[START OF Text block]

[Linux] Ram Disks

linux@flux.org linux@flux.org
Tue, 15 Jan 2008 19:15:50 -0500


On Jan 15, 2008 1:03 PM, Robert Citek - robert.citek@gmail.com

Some very instructive things about ramdisks.

I note that Robert did this all in one script - insuring that it was
run in one operation.

The data in your ramdisk must be re-formatted every time you boot - it
is volatile,  This would mean that once you set your ramdisk up, your
application would have to:

1.  Copy its files to the ramdisk.
2.  Do its processing on the files in the ramdisk.
3.  Copy its files back to the hard disk from the ramdisk.

Probably in step three you want to copy the file to a temp name, then
once the file is copied and sync()ed, rename it to a incoming name,
then rename the old file to ,old, then put the incoming name file in
as the main name - so that you can restart the process and it can see
where you were. If the tempname is still the name of the file it can't
be assured that the file is all copied and the batch has to be rerun
against the same starting file, and other renames can probably be
trusted, and so forth.

And every time you reboot you have to do the mke2fs and the mount - in
that order, which means that the ramdisk can't be automounted.

But I think that you came to us for a ramdisk and there was a second
question inherent in the first, and that the second question is more
important than the first one, and that question is, "How do I make
this application run faster?"  A ramdisk is a possibilty, but my guess
is that it won't help as much as you think it will - ramdisks help for
applications that write to files more than those that just read files
because what you are saying when you make a ramdisk is that the writes
don't really need to be flushed to disk. The reason is that the system
already has sort of a built in ramdisk and all of the files in the
system participate in the ramdisk.

[END OF Text block]
[START OF Information provided]

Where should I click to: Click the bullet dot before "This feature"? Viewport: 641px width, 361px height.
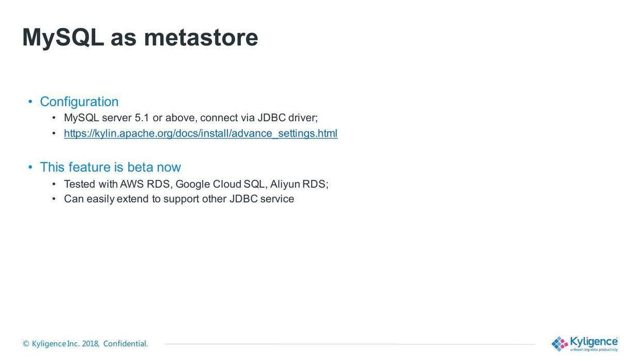pyautogui.click(x=30, y=167)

[END OF Information provided]

▸ **Exercise task**: Please reproduce everything in the ramdisk post above from "Some very instructive" down to "files in the ramdisk.".

▸ **Solution for this problem**:
Some very instructive things about ramdisks.

I note that Robert did this all in one script - insuring that it was
run in one operation.

The data in your ramdisk must be re-formatted every time you boot - it
is volatile,  This would mean that once you set your ramdisk up, your
application would have to:

1.  Copy its files to the ramdisk.
2.  Do its processing on the files in the ramdisk.